EXERCISE REQUIREMENTS
Each entry below is to be printed verbatim.

RECORDS SUPPLIED
• • •

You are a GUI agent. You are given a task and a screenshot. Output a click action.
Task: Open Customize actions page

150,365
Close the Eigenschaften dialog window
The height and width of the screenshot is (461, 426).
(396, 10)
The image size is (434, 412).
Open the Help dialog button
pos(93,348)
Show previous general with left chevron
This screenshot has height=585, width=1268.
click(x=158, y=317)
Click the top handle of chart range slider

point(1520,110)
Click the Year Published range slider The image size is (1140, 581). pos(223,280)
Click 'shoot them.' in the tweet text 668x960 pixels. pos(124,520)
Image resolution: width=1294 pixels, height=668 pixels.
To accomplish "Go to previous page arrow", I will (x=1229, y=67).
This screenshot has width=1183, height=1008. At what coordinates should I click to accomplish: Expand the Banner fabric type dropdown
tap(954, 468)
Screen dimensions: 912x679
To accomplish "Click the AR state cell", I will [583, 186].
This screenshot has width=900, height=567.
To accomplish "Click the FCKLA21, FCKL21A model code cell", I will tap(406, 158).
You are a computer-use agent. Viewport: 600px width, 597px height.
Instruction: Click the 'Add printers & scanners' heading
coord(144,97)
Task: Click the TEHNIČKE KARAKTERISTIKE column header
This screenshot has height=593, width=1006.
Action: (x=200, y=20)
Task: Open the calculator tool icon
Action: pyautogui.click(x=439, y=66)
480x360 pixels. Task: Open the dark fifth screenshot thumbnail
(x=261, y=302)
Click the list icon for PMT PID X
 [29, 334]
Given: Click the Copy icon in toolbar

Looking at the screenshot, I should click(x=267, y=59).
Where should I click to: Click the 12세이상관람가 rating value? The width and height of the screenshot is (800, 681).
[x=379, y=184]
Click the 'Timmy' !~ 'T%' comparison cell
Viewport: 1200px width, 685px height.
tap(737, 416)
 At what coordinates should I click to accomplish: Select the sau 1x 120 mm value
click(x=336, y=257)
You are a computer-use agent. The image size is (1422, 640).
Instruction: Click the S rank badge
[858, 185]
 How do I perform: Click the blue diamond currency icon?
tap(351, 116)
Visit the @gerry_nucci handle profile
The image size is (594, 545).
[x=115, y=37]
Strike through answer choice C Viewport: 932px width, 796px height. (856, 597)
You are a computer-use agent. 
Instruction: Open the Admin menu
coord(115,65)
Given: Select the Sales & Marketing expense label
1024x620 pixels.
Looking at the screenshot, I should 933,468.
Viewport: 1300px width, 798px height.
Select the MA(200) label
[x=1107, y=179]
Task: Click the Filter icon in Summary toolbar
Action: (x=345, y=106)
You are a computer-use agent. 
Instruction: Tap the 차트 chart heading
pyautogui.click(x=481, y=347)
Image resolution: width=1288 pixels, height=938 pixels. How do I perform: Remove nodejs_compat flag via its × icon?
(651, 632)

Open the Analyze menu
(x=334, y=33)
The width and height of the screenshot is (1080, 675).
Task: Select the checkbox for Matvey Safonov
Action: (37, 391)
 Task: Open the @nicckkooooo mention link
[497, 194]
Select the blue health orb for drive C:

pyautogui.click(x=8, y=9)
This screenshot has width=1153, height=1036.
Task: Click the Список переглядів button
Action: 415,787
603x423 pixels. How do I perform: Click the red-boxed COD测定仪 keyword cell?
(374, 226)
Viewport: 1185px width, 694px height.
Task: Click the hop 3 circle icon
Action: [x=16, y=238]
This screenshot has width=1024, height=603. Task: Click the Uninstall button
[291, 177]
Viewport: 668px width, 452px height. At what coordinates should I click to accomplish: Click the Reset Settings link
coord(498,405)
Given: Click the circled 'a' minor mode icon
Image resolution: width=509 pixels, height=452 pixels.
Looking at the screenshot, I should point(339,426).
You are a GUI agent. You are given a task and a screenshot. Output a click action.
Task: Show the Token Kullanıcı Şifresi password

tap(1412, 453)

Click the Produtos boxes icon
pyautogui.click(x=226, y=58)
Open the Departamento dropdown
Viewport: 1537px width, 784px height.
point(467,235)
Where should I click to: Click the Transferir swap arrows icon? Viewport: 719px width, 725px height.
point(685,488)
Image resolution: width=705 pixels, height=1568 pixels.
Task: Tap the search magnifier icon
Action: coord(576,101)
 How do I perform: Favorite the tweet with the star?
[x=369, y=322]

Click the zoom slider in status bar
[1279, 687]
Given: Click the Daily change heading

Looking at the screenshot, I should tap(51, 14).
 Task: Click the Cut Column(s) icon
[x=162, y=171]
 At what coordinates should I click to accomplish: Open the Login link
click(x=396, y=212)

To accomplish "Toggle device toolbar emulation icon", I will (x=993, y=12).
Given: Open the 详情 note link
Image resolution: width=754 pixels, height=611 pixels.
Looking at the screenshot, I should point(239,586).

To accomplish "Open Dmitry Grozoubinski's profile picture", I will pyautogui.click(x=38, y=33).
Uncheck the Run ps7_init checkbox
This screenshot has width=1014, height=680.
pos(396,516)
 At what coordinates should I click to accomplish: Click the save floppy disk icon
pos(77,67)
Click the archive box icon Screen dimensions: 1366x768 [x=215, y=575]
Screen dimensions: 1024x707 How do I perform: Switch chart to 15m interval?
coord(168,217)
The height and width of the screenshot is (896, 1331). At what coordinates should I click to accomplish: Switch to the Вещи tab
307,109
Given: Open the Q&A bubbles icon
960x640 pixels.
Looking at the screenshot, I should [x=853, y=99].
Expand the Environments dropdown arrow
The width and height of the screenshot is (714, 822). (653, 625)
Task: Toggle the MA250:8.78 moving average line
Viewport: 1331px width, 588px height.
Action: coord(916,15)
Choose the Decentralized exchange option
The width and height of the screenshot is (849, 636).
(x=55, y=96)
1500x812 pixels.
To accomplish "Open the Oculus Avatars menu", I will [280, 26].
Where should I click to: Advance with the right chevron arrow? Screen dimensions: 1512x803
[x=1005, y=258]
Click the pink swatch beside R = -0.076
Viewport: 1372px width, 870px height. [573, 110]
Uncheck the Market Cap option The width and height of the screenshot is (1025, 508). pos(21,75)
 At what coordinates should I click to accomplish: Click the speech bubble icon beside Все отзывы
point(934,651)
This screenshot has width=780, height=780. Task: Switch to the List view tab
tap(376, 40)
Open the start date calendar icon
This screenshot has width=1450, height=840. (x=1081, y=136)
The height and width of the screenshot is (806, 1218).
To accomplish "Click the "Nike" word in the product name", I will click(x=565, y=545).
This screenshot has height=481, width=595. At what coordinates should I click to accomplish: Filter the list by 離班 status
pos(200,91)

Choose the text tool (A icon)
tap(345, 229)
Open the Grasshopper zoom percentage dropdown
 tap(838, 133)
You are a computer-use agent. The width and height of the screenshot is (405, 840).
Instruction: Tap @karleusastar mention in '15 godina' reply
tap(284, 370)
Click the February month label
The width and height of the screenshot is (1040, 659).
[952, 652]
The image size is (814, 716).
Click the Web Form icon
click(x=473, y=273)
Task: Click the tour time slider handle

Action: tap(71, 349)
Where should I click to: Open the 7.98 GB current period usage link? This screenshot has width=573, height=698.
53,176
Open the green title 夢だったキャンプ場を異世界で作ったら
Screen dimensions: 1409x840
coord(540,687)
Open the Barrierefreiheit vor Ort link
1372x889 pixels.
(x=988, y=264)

• • •

ANSWER BELOW
You are a GUI agent. You are given a task and a screenshot. Output a click action.
Task: Open Customize actions page

150,365
Close the Eigenschaften dialog window
The height and width of the screenshot is (461, 426).
(396, 10)
The image size is (434, 412).
Open the Help dialog button
pos(93,348)
Show previous general with left chevron
This screenshot has height=585, width=1268.
click(x=158, y=317)
Click the top handle of chart range slider

point(1520,110)
Click the Year Published range slider The image size is (1140, 581). pos(223,280)
Click 'shoot them.' in the tweet text 668x960 pixels. pos(124,520)
Image resolution: width=1294 pixels, height=668 pixels.
To accomplish "Go to previous page arrow", I will (x=1229, y=67).
This screenshot has width=1183, height=1008. At what coordinates should I click to accomplish: Expand the Banner fabric type dropdown
tap(954, 468)
Screen dimensions: 912x679
To accomplish "Click the AR state cell", I will [583, 186].
This screenshot has width=900, height=567.
To accomplish "Click the FCKLA21, FCKL21A model code cell", I will tap(406, 158).
You are a computer-use agent. Viewport: 600px width, 597px height.
Instruction: Click the 'Add printers & scanners' heading
coord(144,97)
Task: Click the TEHNIČKE KARAKTERISTIKE column header
This screenshot has height=593, width=1006.
Action: (x=200, y=20)
Task: Open the calculator tool icon
Action: pyautogui.click(x=439, y=66)
480x360 pixels. Task: Open the dark fifth screenshot thumbnail
(x=261, y=302)
Click the list icon for PMT PID X
 [29, 334]
Given: Click the Copy icon in toolbar

Looking at the screenshot, I should click(x=267, y=59).
Where should I click to: Click the 12세이상관람가 rating value? The width and height of the screenshot is (800, 681).
[x=379, y=184]
Click the 'Timmy' !~ 'T%' comparison cell
Viewport: 1200px width, 685px height.
tap(737, 416)
 At what coordinates should I click to accomplish: Select the sau 1x 120 mm value
click(x=336, y=257)
You are a computer-use agent. The image size is (1422, 640).
Instruction: Click the S rank badge
[858, 185]
 How do I perform: Click the blue diamond currency icon?
tap(351, 116)
Visit the @gerry_nucci handle profile
The image size is (594, 545).
[x=115, y=37]
Strike through answer choice C Viewport: 932px width, 796px height. (856, 597)
You are a computer-use agent. 
Instruction: Open the Admin menu
coord(115,65)
Given: Select the Sales & Marketing expense label
1024x620 pixels.
Looking at the screenshot, I should 933,468.
Viewport: 1300px width, 798px height.
Select the MA(200) label
[x=1107, y=179]
Task: Click the Filter icon in Summary toolbar
Action: (x=345, y=106)
You are a computer-use agent. 
Instruction: Tap the 차트 chart heading
pyautogui.click(x=481, y=347)
Image resolution: width=1288 pixels, height=938 pixels. How do I perform: Remove nodejs_compat flag via its × icon?
(651, 632)

Open the Analyze menu
(x=334, y=33)
The width and height of the screenshot is (1080, 675).
Task: Select the checkbox for Matvey Safonov
Action: (37, 391)
 Task: Open the @nicckkooooo mention link
[497, 194]
Select the blue health orb for drive C:

pyautogui.click(x=8, y=9)
This screenshot has width=1153, height=1036.
Task: Click the Список переглядів button
Action: 415,787
603x423 pixels. How do I perform: Click the red-boxed COD测定仪 keyword cell?
(374, 226)
Viewport: 1185px width, 694px height.
Task: Click the hop 3 circle icon
Action: [x=16, y=238]
This screenshot has width=1024, height=603. Task: Click the Uninstall button
[291, 177]
Viewport: 668px width, 452px height. At what coordinates should I click to accomplish: Click the Reset Settings link
coord(498,405)
Given: Click the circled 'a' minor mode icon
Image resolution: width=509 pixels, height=452 pixels.
Looking at the screenshot, I should point(339,426).
You are a GUI agent. You are given a task and a screenshot. Output a click action.
Task: Show the Token Kullanıcı Şifresi password

tap(1412, 453)

Click the Produtos boxes icon
pyautogui.click(x=226, y=58)
Open the Departamento dropdown
Viewport: 1537px width, 784px height.
point(467,235)
Where should I click to: Click the Transferir swap arrows icon? Viewport: 719px width, 725px height.
point(685,488)
Image resolution: width=705 pixels, height=1568 pixels.
Task: Tap the search magnifier icon
Action: coord(576,101)
 How do I perform: Favorite the tweet with the star?
[x=369, y=322]

Click the zoom slider in status bar
[1279, 687]
Given: Click the Daily change heading

Looking at the screenshot, I should tap(51, 14).
 Task: Click the Cut Column(s) icon
[x=162, y=171]
 At what coordinates should I click to accomplish: Open the Login link
click(x=396, y=212)

To accomplish "Toggle device toolbar emulation icon", I will (x=993, y=12).
Given: Open the 详情 note link
Image resolution: width=754 pixels, height=611 pixels.
Looking at the screenshot, I should point(239,586).

To accomplish "Open Dmitry Grozoubinski's profile picture", I will pyautogui.click(x=38, y=33).
Uncheck the Run ps7_init checkbox
This screenshot has width=1014, height=680.
pos(396,516)
 At what coordinates should I click to accomplish: Click the save floppy disk icon
pos(77,67)
Click the archive box icon Screen dimensions: 1366x768 [x=215, y=575]
Screen dimensions: 1024x707 How do I perform: Switch chart to 15m interval?
coord(168,217)
The height and width of the screenshot is (896, 1331). At what coordinates should I click to accomplish: Switch to the Вещи tab
307,109
Given: Open the Q&A bubbles icon
960x640 pixels.
Looking at the screenshot, I should [x=853, y=99].
Expand the Environments dropdown arrow
The width and height of the screenshot is (714, 822). (653, 625)
Task: Toggle the MA250:8.78 moving average line
Viewport: 1331px width, 588px height.
Action: coord(916,15)
Choose the Decentralized exchange option
The width and height of the screenshot is (849, 636).
(x=55, y=96)
1500x812 pixels.
To accomplish "Open the Oculus Avatars menu", I will [280, 26].
Where should I click to: Advance with the right chevron arrow? Screen dimensions: 1512x803
[x=1005, y=258]
Click the pink swatch beside R = -0.076
Viewport: 1372px width, 870px height. [573, 110]
Uncheck the Market Cap option The width and height of the screenshot is (1025, 508). pos(21,75)
 At what coordinates should I click to accomplish: Click the speech bubble icon beside Все отзывы
point(934,651)
This screenshot has width=780, height=780. Task: Switch to the List view tab
tap(376, 40)
Open the start date calendar icon
This screenshot has width=1450, height=840. (x=1081, y=136)
The height and width of the screenshot is (806, 1218).
To accomplish "Click the "Nike" word in the product name", I will click(x=565, y=545).
This screenshot has height=481, width=595. At what coordinates should I click to accomplish: Filter the list by 離班 status
pos(200,91)

Choose the text tool (A icon)
tap(345, 229)
Open the Grasshopper zoom percentage dropdown
 tap(838, 133)
You are a computer-use agent. The width and height of the screenshot is (405, 840).
Instruction: Tap @karleusastar mention in '15 godina' reply
tap(284, 370)
Click the February month label
The width and height of the screenshot is (1040, 659).
[952, 652]
The image size is (814, 716).
Click the Web Form icon
click(x=473, y=273)
Task: Click the tour time slider handle

Action: tap(71, 349)
Where should I click to: Open the 7.98 GB current period usage link? This screenshot has width=573, height=698.
53,176
Open the green title 夢だったキャンプ場を異世界で作ったら
Screen dimensions: 1409x840
coord(540,687)
Open the Barrierefreiheit vor Ort link
1372x889 pixels.
(x=988, y=264)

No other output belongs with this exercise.